Deficiencies in the "Y" Cascade Model
While separating the various enzymatic processes of coagulation into the "Y" cascade is useful in furthering understanding of how coagulation processes occur, it is obvious that this model does not adequately explain the hemostatic process as it occurs in vivo. The "Y" cascade suggests that the "extrinsic" and "intrinsic" pathways operate as independent and redundant pathways, while clinical manifestations of individual factor deficiencies clearly contradict this concept. While deficiencies in the initial components of the intrinsic pathway (FXII, high molecular weight kininogen, or prekallikrein) cause marked prolongation of the aPTT, they are not associated with a tendency for abnormal bleeding. In contrast, deficiencies in downstream components of the intrinsic pathway (FVIII and FIX) result in the serious bleeding tendencies seen with hemophilia A and B, despite the fact that these patients have an intact "extrinsic" pathway. Similarly, FVII deficiency can be associated with bleeding, despite the presence of an intact "intrinsic" pathway.
In order to control hemorrhage in response to injury, hemostatic processes are required to create an obstruction at the site of injury. Lack of regulation of the hemostatic process has the potential to initiate coagulation (and consequently impede blood flow) at sites where no injury is present. Appropriate hemostasis consequently requires that coagulation be localized specifically at a site of injury. This localization is accomplished primarily via the contribution of membrane surfaces to coagulation processes.

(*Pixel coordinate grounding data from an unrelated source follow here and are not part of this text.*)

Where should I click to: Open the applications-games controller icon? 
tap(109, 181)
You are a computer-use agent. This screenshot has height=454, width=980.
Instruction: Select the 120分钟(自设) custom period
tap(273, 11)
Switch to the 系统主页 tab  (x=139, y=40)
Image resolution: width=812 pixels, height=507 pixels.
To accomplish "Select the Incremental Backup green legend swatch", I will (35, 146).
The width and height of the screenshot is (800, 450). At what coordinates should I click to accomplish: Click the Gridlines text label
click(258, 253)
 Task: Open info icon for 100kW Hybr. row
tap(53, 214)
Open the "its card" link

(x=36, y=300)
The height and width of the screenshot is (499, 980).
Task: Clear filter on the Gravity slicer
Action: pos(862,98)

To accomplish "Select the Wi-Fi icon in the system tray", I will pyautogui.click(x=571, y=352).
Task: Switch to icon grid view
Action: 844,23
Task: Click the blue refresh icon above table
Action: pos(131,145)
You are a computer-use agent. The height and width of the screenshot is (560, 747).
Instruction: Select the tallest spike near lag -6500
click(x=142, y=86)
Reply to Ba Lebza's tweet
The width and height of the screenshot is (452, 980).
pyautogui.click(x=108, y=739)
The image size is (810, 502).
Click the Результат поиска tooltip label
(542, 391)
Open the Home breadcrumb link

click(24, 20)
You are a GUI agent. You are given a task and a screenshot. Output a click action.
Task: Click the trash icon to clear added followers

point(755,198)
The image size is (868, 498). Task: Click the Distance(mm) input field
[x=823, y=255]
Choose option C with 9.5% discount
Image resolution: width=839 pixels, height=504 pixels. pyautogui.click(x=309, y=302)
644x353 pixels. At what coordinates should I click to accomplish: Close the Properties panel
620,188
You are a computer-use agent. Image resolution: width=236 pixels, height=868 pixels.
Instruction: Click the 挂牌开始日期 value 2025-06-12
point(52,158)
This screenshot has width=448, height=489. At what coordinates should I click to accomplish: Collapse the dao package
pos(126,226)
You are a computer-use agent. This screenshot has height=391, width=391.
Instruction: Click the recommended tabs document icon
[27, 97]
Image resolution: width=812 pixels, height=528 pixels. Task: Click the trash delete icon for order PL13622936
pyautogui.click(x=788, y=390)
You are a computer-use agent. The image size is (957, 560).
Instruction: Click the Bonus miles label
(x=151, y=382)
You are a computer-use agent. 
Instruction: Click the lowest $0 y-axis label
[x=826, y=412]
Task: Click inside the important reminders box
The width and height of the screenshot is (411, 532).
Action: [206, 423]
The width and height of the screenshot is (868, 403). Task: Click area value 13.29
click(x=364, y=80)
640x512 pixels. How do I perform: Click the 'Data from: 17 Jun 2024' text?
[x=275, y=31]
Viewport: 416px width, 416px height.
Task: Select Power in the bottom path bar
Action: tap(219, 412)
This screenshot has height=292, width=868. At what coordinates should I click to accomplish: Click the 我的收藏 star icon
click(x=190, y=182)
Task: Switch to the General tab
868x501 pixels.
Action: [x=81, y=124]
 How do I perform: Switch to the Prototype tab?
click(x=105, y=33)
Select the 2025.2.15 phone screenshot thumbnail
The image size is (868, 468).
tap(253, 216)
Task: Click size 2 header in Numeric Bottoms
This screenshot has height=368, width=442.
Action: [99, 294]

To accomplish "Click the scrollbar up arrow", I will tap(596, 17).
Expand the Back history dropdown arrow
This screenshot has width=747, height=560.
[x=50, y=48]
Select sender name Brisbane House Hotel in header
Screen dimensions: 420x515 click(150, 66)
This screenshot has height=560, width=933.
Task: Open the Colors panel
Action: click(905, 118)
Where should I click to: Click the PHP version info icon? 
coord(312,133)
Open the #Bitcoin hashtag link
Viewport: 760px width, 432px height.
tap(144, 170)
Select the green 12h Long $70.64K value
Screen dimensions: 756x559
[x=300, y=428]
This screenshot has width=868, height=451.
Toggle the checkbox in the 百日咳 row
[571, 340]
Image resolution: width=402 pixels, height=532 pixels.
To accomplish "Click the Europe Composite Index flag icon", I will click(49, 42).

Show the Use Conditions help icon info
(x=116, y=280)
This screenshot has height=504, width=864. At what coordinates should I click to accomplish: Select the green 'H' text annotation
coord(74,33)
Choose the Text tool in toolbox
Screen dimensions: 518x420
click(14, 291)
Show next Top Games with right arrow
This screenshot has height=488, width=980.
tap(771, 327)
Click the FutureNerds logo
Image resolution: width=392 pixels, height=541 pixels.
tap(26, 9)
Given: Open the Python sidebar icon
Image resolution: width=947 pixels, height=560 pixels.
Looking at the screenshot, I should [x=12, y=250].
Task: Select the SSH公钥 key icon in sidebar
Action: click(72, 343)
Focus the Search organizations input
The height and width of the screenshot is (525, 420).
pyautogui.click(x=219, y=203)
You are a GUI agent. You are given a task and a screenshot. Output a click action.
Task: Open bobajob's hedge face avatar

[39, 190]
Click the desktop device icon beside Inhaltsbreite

Interactions of Coagulation Proteins with Membranes
The speed at which many of the enzymatic reactions in coagulation proceeds is profoundly affected by the presence of an appropriate membrane surface. These enzymatic reactions are enhanced by membrane binding of the participating proteins in part because localization to a membrane surface helps properly align the participating proteins. Tissue factor (TF) is the only coagulation protein that is permanently attached to the membrane surface. Other coagulation proteins contain gammacarboxyglutamic acid residues (Gla) that bind the protein to membrane surfaces through a calcium dependent mechanism. These Gla proteins (e.g., FVII, FIX, FX, prothrombin) require the vitamin-K cycle for proper development of their calcium- (and consequently membrane-) binding capabilities. The importance of membrane binding is consequently illustrated by the profound adverse impact of vitamin-K antagonists such as warfarin.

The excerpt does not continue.